Look at Motta’s Instagram account and you’ll get some sense of the man as bon viveur, gourmand, music maven and touring performer – the pictures map out a mouth-watering stream of delicious entrées and desserts and vintage wine labels, plus sound check snaps, gig posters and backstage selfies. He also posts CD covers and LP sleeves from his 30,000+ collection, which includes rarities by George Russell and John Tchicai alongside Brazilian and Blue Note classics. The sense of someone who enjoys life’s pleasures with discernment and relish applies also to his choice of chords and his flamboyant Rhodes piano flourishes.
Motta’s spoken-word introductions are charming and spontaneous – he began his first set at Ronnie’s with a few words about the late Ronnie Scott, talking warmly about the recordings the club’s founder had made with Tubby Hayes and with the Kenny Clarke / Francy Boland big band.
The five-strong band launched into Playthings of Luv, with an eloquent guitar solo from longstanding ally Paulinho Guitarra. This was followed by several more songs from the English-language version of his new album AOR [Adult Oriented Radio], an outrageously accurate tribute to the super-smooth, musicianly ‘Yacht Rock’ of the late 1970s (Steely Dan, Doobie Brothers, etc.).
The most moving and exhilarating section was a long, improvisational a cappella vocal section in which he sang and beatboxed ingeniously, imitated fuzz bass (Smoke on the Water) and vocoder bass (Let’s Groove Tonight) and used his voice as an instrument in a multitude of ways. This, he explained, in one of many discursive anecdotes, is something he’s done since schooldays as a way to deflect potential bullies – ‘Hey, the fat guy knows how to do ET!’
He also joked about the different ways that people pronounce his name (in Brazil it’s said more like ‘Edgy Motta’ or ‘Edge’) and the way he’d acquired his English accent from watching The Avengers and Gerry Anderson puppet shows like Joe 90.
Motta dazzled the (highly partisan) audience by scatting, playing and singing with passion and refinement. With his girth and owlish spectacles, there’s a element of caricature in his appearance, but he’s always serious about the music.
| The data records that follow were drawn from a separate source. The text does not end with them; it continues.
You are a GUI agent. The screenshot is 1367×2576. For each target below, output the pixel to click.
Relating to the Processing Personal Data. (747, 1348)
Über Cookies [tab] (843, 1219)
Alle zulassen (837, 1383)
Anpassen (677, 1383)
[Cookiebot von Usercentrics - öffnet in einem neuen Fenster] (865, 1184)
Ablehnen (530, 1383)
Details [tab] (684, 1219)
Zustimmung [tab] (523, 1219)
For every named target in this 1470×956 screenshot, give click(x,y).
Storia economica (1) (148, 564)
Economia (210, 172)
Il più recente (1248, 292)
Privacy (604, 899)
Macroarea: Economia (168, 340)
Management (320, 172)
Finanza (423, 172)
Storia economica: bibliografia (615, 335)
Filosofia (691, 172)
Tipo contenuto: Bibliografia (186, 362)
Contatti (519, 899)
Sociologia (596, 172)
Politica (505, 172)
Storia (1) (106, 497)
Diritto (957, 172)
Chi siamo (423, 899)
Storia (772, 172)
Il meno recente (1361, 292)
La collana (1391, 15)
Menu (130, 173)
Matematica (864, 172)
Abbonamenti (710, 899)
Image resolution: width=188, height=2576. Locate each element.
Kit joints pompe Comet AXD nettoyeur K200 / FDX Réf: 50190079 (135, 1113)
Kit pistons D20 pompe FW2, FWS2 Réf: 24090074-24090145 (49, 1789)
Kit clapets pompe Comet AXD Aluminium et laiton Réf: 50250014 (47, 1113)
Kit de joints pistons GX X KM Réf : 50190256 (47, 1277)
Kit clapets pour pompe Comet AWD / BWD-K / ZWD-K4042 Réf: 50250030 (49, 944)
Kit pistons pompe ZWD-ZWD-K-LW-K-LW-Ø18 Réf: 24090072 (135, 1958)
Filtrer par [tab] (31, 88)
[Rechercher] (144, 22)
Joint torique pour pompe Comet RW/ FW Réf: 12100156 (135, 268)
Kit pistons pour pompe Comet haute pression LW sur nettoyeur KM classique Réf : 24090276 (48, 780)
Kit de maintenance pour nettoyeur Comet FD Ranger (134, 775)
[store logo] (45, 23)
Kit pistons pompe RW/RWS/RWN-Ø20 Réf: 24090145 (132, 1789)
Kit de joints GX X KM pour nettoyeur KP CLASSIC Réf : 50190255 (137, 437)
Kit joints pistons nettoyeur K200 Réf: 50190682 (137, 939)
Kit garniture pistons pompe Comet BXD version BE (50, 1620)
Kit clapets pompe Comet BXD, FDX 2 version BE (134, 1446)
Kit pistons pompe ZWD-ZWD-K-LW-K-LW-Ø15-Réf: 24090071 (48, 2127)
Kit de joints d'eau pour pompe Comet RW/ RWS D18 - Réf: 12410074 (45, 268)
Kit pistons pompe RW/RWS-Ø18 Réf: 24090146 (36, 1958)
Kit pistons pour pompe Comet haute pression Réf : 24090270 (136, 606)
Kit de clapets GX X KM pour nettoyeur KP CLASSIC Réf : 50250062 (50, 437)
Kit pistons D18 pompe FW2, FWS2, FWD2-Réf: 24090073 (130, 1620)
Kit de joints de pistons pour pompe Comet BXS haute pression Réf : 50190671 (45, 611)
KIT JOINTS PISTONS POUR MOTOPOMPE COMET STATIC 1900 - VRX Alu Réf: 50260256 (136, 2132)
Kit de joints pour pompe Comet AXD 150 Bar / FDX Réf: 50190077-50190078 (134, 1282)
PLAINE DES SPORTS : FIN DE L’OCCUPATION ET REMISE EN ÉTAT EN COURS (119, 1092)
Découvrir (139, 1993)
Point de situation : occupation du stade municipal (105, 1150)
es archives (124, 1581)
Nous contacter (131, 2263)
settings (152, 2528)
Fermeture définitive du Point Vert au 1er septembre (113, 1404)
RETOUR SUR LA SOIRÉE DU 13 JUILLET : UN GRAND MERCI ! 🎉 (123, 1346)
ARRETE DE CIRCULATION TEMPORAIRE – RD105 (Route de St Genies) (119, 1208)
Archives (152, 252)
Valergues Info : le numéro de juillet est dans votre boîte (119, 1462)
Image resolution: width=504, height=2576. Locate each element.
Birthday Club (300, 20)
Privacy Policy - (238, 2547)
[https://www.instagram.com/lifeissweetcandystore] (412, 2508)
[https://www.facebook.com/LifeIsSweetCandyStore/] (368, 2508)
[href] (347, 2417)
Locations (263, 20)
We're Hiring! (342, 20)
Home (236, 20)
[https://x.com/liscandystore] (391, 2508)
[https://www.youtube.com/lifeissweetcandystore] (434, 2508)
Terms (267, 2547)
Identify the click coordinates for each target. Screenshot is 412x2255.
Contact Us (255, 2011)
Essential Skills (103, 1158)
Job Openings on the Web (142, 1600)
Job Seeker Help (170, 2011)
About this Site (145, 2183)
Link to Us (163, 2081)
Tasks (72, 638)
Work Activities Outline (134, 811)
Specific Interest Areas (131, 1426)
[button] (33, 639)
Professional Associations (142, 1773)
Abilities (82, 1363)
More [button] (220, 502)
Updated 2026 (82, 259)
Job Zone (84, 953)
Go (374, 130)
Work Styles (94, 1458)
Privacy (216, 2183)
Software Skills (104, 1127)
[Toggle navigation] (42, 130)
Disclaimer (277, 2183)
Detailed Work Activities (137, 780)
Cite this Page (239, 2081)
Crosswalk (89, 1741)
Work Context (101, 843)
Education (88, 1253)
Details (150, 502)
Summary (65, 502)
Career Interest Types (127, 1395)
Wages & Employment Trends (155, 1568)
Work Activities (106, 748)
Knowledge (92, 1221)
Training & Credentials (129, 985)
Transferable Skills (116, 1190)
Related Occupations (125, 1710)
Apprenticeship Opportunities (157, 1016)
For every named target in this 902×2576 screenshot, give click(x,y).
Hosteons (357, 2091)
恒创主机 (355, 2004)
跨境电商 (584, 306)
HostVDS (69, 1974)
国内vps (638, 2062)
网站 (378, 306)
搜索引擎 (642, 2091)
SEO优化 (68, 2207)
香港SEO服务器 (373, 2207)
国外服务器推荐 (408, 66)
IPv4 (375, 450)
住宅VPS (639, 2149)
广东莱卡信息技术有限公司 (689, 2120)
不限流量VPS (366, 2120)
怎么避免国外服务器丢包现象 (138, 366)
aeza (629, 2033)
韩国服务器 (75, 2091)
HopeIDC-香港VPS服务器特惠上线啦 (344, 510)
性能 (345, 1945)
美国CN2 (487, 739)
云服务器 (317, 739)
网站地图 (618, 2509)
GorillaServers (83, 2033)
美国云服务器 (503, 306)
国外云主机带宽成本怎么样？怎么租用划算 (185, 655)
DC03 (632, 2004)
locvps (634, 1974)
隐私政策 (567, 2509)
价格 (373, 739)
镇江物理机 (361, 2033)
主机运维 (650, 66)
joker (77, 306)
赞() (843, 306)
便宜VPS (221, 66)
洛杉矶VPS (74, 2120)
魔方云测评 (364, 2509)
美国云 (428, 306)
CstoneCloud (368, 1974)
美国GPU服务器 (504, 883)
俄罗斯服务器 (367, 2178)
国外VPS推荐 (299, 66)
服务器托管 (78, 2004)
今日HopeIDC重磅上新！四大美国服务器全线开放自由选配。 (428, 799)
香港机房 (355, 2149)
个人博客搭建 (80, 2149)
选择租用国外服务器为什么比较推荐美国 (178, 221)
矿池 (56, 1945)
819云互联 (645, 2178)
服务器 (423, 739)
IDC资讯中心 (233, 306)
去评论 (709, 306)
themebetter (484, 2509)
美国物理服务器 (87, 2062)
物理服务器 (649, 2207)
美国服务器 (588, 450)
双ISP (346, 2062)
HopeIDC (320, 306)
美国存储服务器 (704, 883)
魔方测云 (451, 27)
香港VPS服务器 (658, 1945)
He imbued each of AOR’s songs with a different character, scatting beautifully on Simple Guy; on 1978 he vocally imitated the millefiori intricacy of the horn section on the album version.
It would be wonderful to hear Motta return to the UK with a full brass section – perhaps at the Barbican or Southbank or Kings Place – or a longer stint at Ronnie’s. Maybe the UK is finally ready for this Brazilian giant.
– John L Walters INTERVIEWED Ed Motta for the Guardian in 2006.